Wy nic nie rozumiecie! To są ZNAKI, że koniec jest już blisko _________________ vy 73! Piotr SQ6NTJ "You don't have a radio until it glows in the dark"
Powiem tak, choć to całkowicie subiektywna opinia, jachtem pływa się po morzu albo, na śródlądziu, po jeziorze. W moim odczuciu pływanie po sztucznym zbiorniku ma taki sam urok jak pływanie w basenie przeciwpożarowym. Jak widzę ponad wodą jakieś tamy, groble czy pogłebiarki to juz wolę zając się "zielarstwem". Nie rozumiem pływania jachtem po akwenie, którego nie da się opuścić drogą wodną i dopłynąć do morza. To jak podróżowanie po spacerniku w zakładzie karnym. Ale to moje osobiste odczucie. _________________ vy 73! Piotr SQ6NTJ "You don't have a radio until it glows in the dark"

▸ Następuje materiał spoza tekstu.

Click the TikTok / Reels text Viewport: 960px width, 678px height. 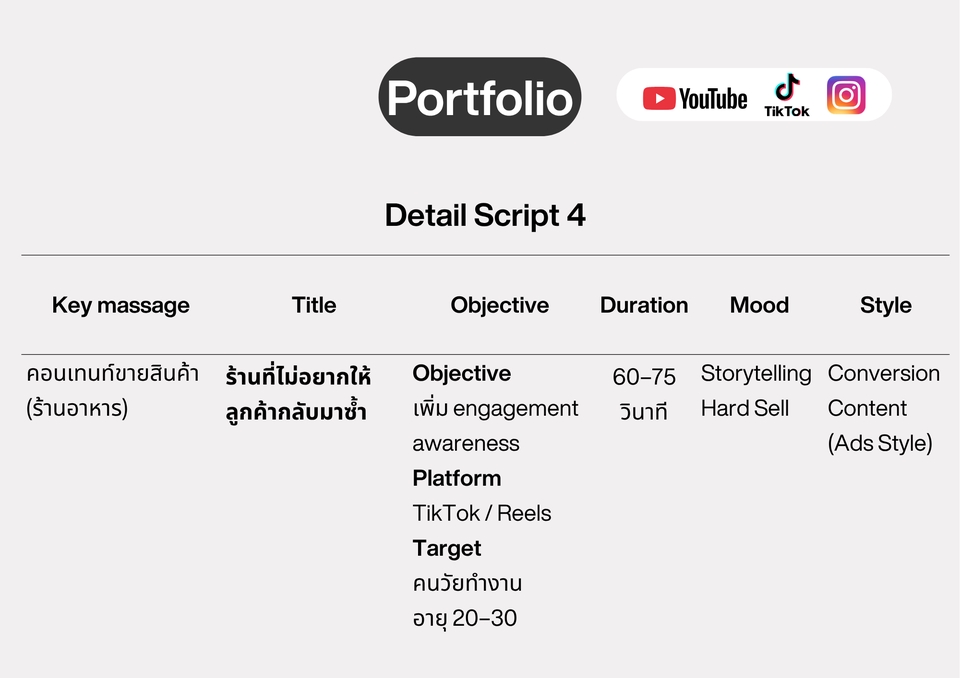(x=482, y=513)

Można nająć kajak i pobujać się po Odrze i jej okolicach
Hi, koledzy we Wrocku to się mogą choć pobujać po Odrze, u nas w Legnicy na Kaczawie to kajak by darł kilem po dnie, taki mamy wysoki stan wody _________________ "Pani kierowniczko, czy ja palę? ja palę cały czas."
Tez lubię bałtyckie szerokie plaże ale z braku laku ... Mietków - nie kręcę nosem - trza używać zamiast siedzieć w czterech kątach. Zwłaszcza że to rzut beretem od Wro.
Akurat ten Kamyk o którym mowa - to Pikuś..... Ale w naszym kierunku zmierzają dwie Asteroidy - jedna 60Km i druga 200Km wielka - informacja z NASA. Dotrą w 2012 - mają przelecieć blisko naszej Kulki... jak znajdę te info to tu wrzucę.
W sumie jak w nas palnie - to też będzie fajnie - przeniesiemy się do 4-go wymiaru i się skończą problemy
A co Ty.... nie opłaca się. W 4-tym wymiarze jest fajniej - nie trzeba gał na dany punkt patrzeć - kierować bo widzi się jednocześnie wszystko dookoła.. no i nie trza mieć ciała.